• EXTRACT:
- Opening Delimiter -
2016: Northeastern Nigeria: On 15 April 2014 the brutal Islamic terror group Boko Haram kidnapped 276 mostly Christian schoolgirls from the town of Chibok and carried them off into sexual slavery. #BringBackOurGirls or #BBOG went viral. Hardly any of the girls have been recovered.

2017 December: Bangladesh: Kutupalong To interview survivors of the 2017 massacres and mass rapes of Rohynga women by Burmese soldiers. In three months more than 650,000 were driven out of the west Burmese state of Rakhine, two-thirds of the Rohynga population.

Every single shack had terrible stories and I had never come across such widespread violation of women and girls. (p.75)

Bangladesh: Liberation War Museum, Dhaka and Sirajganj Up to 400,000 were women raped by Pakistani soldiers in Bangladesh’s war of independence as official Pakistan military policy. Lamb learns that the survivors were called birangonas from the Bengali word bir meaning war heroine (p.92).

‘Often when the women were raped the soldiers had grabbed their babies and stomped on them to death or thrown them so hard their brains had come out.’ (Safina; p.110)

Rwanda Aftermath of the 1994 Hutu genocide of Tutsis, itself the sequel to the 1959 Hutu Revolution, and pogroms of 1963 and 1973.

‘Of course they raped me… Wherever you were hiding under a tree a man would find you and rape you and sometimes kill you. There were lots of different men doing this and they used sticks and bottles into the private parts of many women right up to their stomach…’ (Serafina Mukakinani, p.132)

2018, March: Yugoslavia: Sarajevo The appalling atrocities of the Serbs in Bosnia, and the heroic efforts of Bakira Hasecic and her Association of Women Victims of War, founded in 2003, to bring the Serb torturers, murderers and rapists to justice.
- Closing Delimiter -
• MATERIAL SHOWN:
- Opening Delimiter -
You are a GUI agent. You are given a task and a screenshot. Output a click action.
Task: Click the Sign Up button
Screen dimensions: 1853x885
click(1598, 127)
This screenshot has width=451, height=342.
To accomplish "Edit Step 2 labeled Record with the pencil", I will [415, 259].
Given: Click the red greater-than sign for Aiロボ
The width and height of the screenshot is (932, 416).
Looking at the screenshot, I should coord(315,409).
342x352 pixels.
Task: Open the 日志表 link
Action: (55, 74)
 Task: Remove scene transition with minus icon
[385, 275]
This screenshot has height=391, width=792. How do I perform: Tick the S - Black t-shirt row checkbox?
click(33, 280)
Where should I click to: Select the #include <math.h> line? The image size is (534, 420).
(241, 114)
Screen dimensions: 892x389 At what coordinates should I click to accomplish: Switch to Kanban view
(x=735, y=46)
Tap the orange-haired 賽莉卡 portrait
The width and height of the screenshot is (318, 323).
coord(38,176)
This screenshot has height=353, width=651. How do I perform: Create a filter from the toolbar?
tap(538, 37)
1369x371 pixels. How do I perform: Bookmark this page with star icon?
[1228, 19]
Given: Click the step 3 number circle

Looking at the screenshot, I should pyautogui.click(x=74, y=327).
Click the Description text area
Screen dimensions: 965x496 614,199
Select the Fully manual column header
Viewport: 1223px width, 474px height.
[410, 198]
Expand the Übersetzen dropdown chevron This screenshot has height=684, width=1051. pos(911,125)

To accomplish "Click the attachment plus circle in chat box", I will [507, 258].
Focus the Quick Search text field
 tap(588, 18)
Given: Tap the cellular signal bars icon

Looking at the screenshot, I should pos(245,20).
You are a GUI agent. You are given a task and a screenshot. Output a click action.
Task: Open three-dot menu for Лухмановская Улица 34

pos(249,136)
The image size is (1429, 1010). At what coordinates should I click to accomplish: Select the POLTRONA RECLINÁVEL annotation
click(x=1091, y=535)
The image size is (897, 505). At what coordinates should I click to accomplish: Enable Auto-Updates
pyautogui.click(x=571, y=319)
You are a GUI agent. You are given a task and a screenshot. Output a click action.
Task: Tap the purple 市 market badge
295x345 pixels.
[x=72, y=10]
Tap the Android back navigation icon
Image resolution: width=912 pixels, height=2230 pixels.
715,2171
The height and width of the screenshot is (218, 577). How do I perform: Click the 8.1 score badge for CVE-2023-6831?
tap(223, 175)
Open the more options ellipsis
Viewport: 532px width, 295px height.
- Closing Delimiter -
• TASK INSTRUCTIONS:
**A.** Answer these questions using the excerpt on wartime sexual violence:
(i) How many schoolgirls did Boko Haram kidnap from Chibok?
(ii) What does the Bengali word bir mean?
(iii) In what year was the Association of Women Victims of War founded?
**B.** Output part of the excerpt on wartime sexual violence word for word, beginning at the words "Bangladesh: Liberation War" and stopping after the words "1963 and 1973.".
**C.** Go on with the excerpt on wartime sexual violence from the point where it stops.
The rows come from a separate source.

• TASK-BY-TASK RESULTS:
**A.**
(i) 276
(ii) War heroine
(iii) 2003

**B.**
Bangladesh: Liberation War Museum, Dhaka and Sirajganj Up to 400,000 were women raped by Pakistani soldiers in Bangladesh’s war of independence as official Pakistan military policy. Lamb learns that the survivors were called birangonas from the Bengali word bir meaning war heroine (p.92).

‘Often when the women were raped the soldiers had grabbed their babies and stomped on them to death or thrown them so hard their brains had come out.’ (Safina; p.110)

Rwanda Aftermath of the 1994 Hutu genocide of Tutsis, itself the sequel to the 1959 Hutu Revolution, and pogroms of 1963 and 1973.

**C.**
Yugoslavia: Srebrenica Dragana Vucetic, senior forensic anthropologist at the International Commission of Missing Persons. On 11 July 1995 Serb militias took away about 8,300 Muslim men and boys, drove them out into fields or football grounds, then massacred them, shooting or bludgeoning them to death. Dr Branca Antic-Stauber who runs a charity for rape survivors and uses horticulture therapy.

2018, October: Berlin Stories of the vast mass rapes of German women and girls during the Red Army’s conquest of eastern Germany and Berlin at the end of the Second World War. In towns and villages every woman from eight to eighty was raped multiple times. ‘It was an army of rapists’ (Natalya Gesse, Soviet war correspondent, p.194) It is estimated that up to 2 million women and girls were rapes and scores of thousands of Germans committed suicide, and killed their children, rather than fall into the hands of the Russians.

2018, November: Buenos Aires In 1976 a military junta seized control of Argentina and rules for 7 years during which up to 30,000 leftists, trade unions and activists were kidnapped off the streets and ‘disappeared’. Estela Barnes de Carlotta, president of the Grandmothers or Las Abuelas (p.214).

2018, March: Mosul Lamb attends the hurried trials of a handful of the 30,000 or so people charged with being members of ISIS. Justice is a farce. The court doesn’t consider rape as a separate offence, all offences are grouped together as terrorism.

2018, April: Iraq: Dohuk The prevalence of suicide among Yazidi survivors of ISIS sex slavery.

2019, February: Democratic Republic of Congo: Bukavu In 2010 Congo was called the rape capital of the world. Lamb interviews Dr Denis Mukwege, founder of the Panzi Foundation, who has treated more rape victims than any other doctor in the world.

In the Second Congo War stories of women who were not only gang raped but then shot in the vagina, or had bayonets shoved in their vagina, or sticks soaked in fuel which was then set alight. Lamb discovers that Dr Mukwege’s clinic is seeing more and more raped babies. Some men believe that raping babies will give them magical powers; they are told this by witchdoctors (p.337).

In a gruelling book this chapter (chapter 13, pages 300 to 334) contains probably the worst atrocities (the 86-year-old who was raped, women’s vaginas set alight or hacked off, the mother who was forced at gunpoint to eat her own baby); but also the most inspiring moments. Lamb meets the inspiring Christine Schuler Deschryver, founder of City of Joy, a safe haven for survivors in Congo.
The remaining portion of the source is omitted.